_Exercise instructions:_
No picture should appear in the copy. Transcribe exactly, and only, the lines from the one with "The image size is (1568, 556)." through the last line of the data below.

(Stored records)
== == ==

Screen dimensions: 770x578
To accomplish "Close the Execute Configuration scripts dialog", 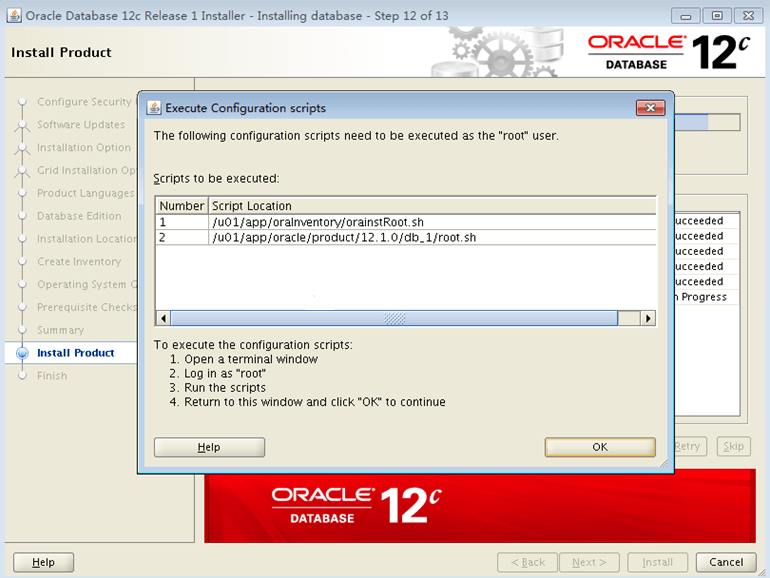I will (x=650, y=108).
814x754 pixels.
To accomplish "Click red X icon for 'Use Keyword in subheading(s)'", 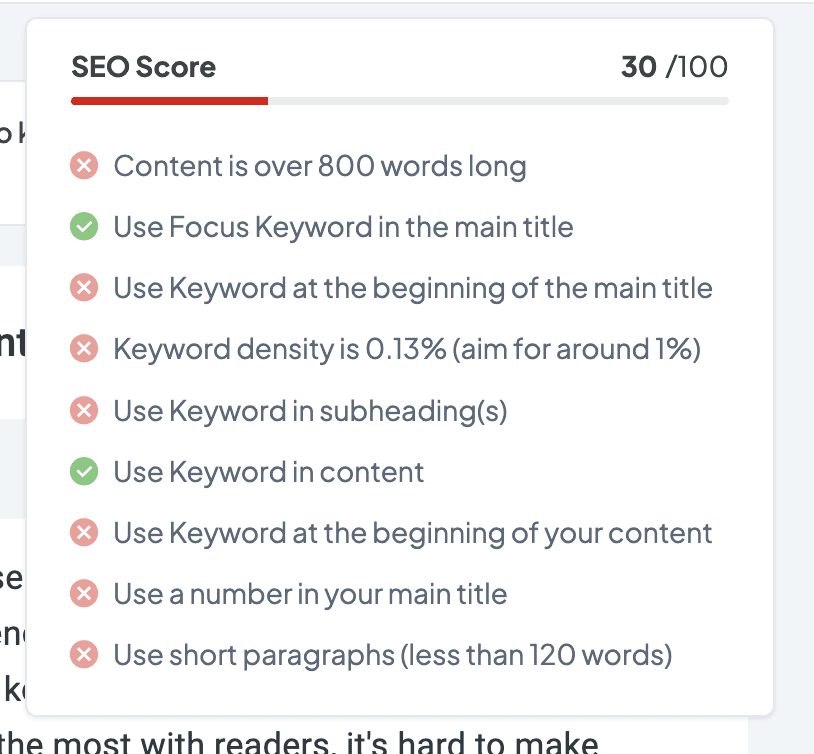I will point(84,411).
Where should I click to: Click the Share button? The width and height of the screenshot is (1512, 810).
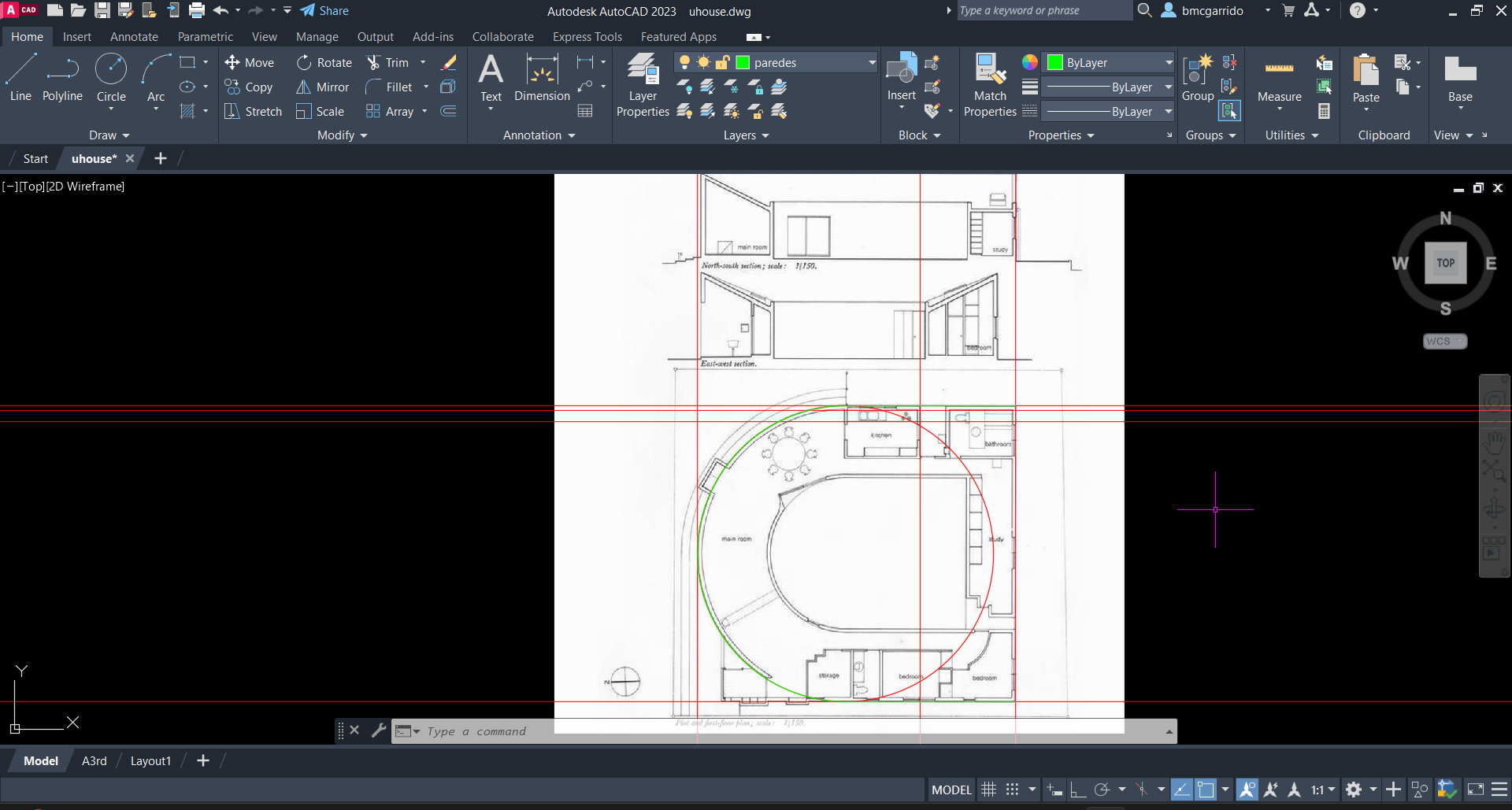coord(324,11)
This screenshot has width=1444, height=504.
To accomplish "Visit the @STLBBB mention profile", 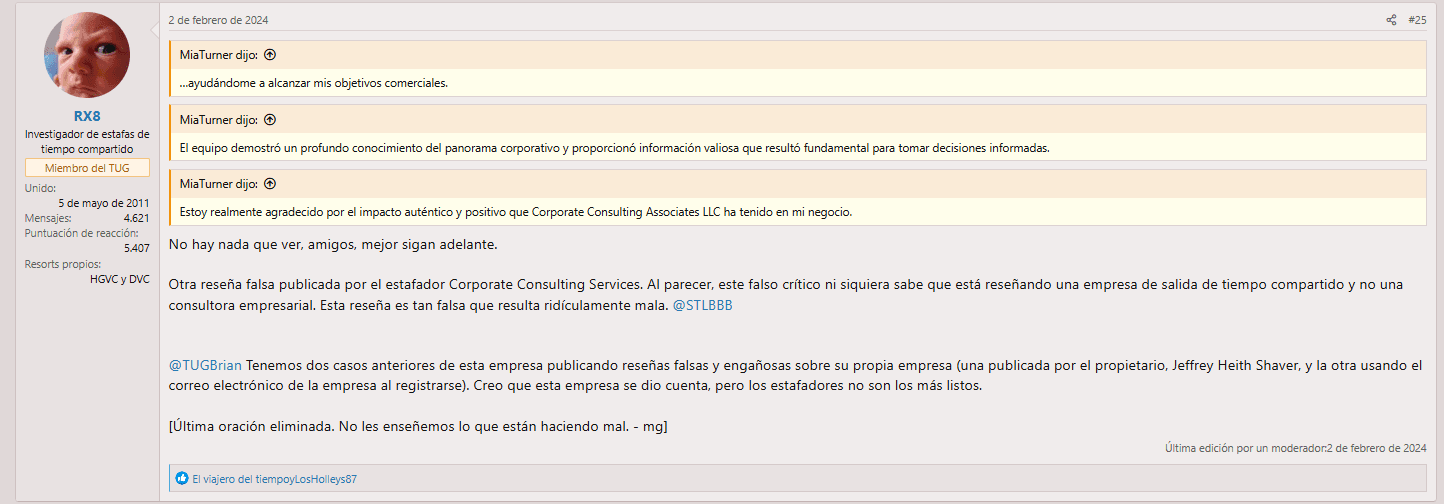I will (702, 305).
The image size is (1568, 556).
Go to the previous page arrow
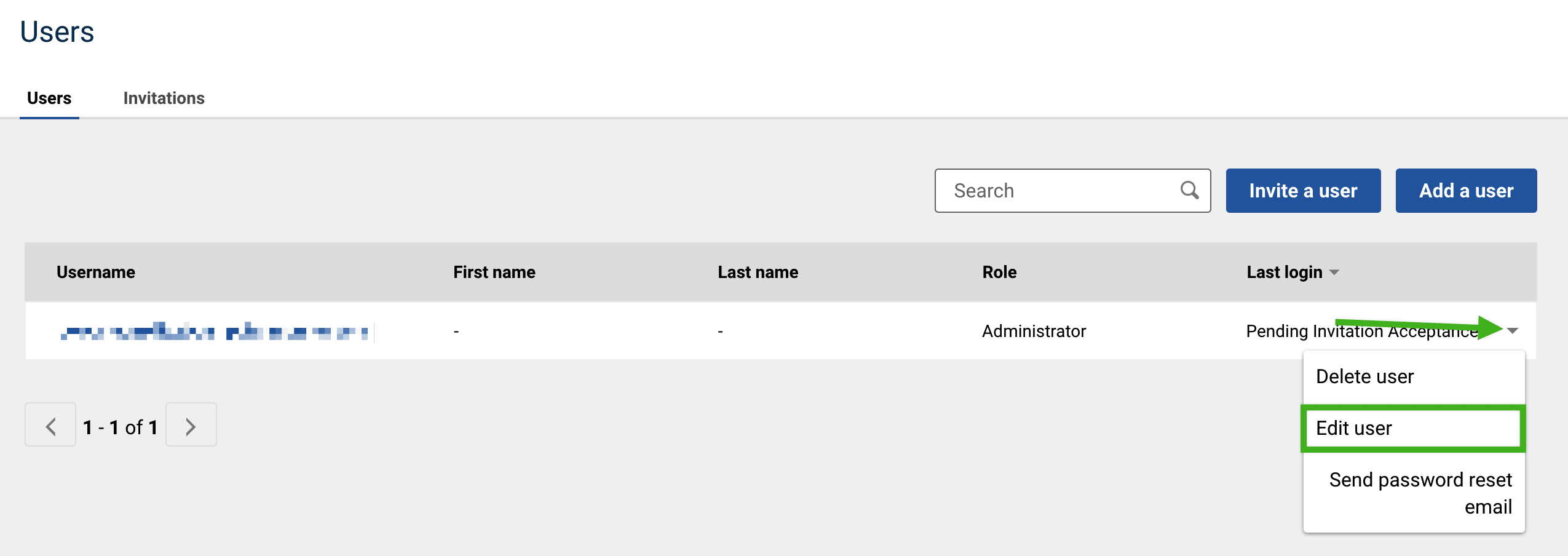pyautogui.click(x=50, y=426)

== == ==

_Answer section:_
The image size is (1568, 556).
Go to the previous page arrow
pyautogui.click(x=50, y=426)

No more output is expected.